The High Court concluded that data copied onto computer devices did amount to "seized property", which in principle is capable of being returned. The Court stressed that the act of copying data creates new "property" that has been seized from the original owner, and which can only be returned by providing the original seized device back to the owner and destroying any information copied from that device.
However, the application for judicial review ultimately failed. The High Court held that its conclusion did not mean that a court must always order return or destruction of such data, and the Crown Court judge had not erred in his analysis that it was not reasonably practicable to do so given the sheer amount of data in this case.

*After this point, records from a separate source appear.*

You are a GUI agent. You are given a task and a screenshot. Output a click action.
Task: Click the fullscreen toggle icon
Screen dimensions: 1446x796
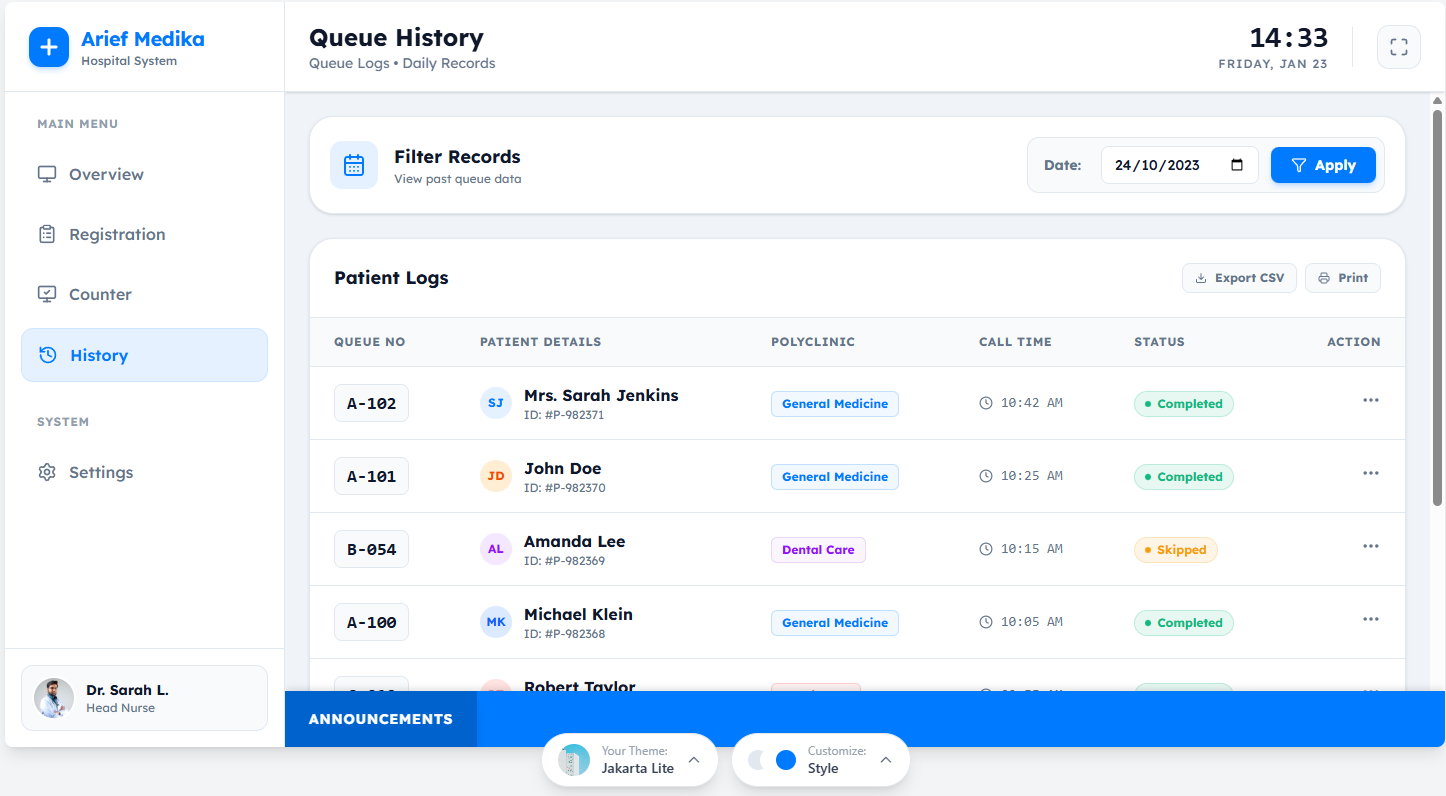(1398, 47)
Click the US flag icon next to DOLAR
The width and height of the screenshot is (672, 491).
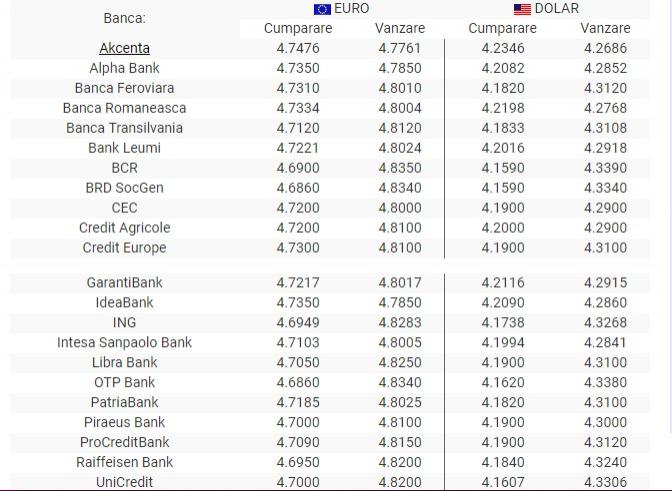522,9
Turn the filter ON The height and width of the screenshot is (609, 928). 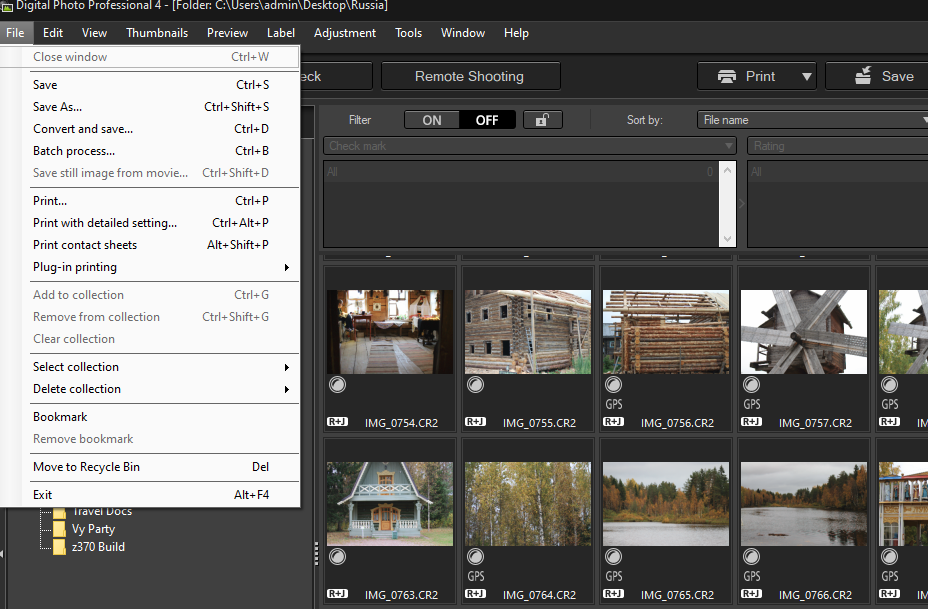pos(432,120)
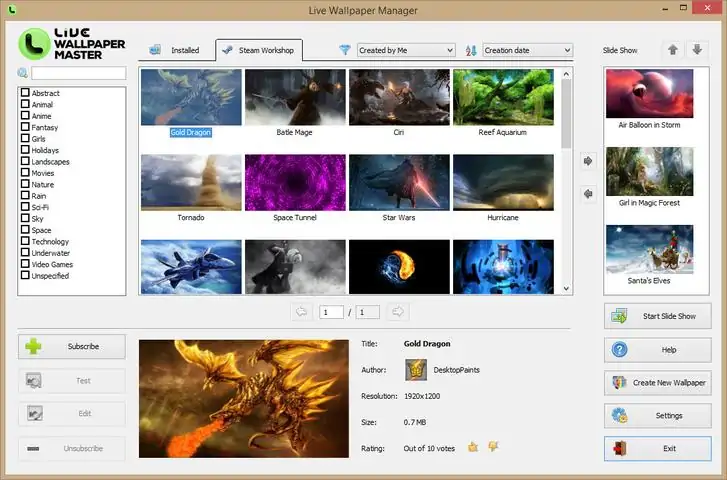Viewport: 727px width, 480px height.
Task: Go to next page arrow
Action: tap(397, 312)
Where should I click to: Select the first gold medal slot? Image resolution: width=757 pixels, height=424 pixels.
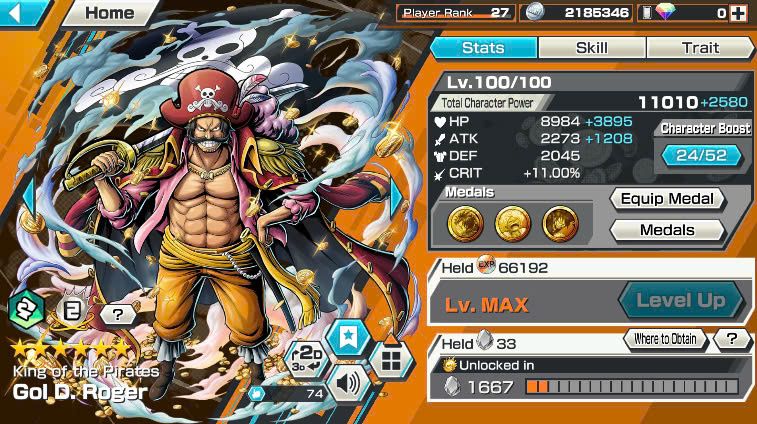point(465,224)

The case raises interesting parallels with the 2016 New Zealand Supreme Court judgment of Dixon v R, where the Court found that data and digital files could constitute property under s 249 of the Crimes Act 1961. That case concerned the copying of CCTV footage of a well-known sportsperson in a Queenstown bar by an employee who then sought to sell that footage to the media. The Supreme Court found that the digital CCTV files were more than simply information. They could be identified, had value and could be transferred to others, so constituted property under the Crimes Act.
It is likely that cases of this nature will continue to arise in the courts, given the widespread use of computer systems to store valuable and sensitive information and the increasing focus on rights that different parties have over this information. Given that both New Zealand and UK courts have been willing to define data and digital information as "property", the extent to which this concept can protect privacy rights is a compelling issue for the near future.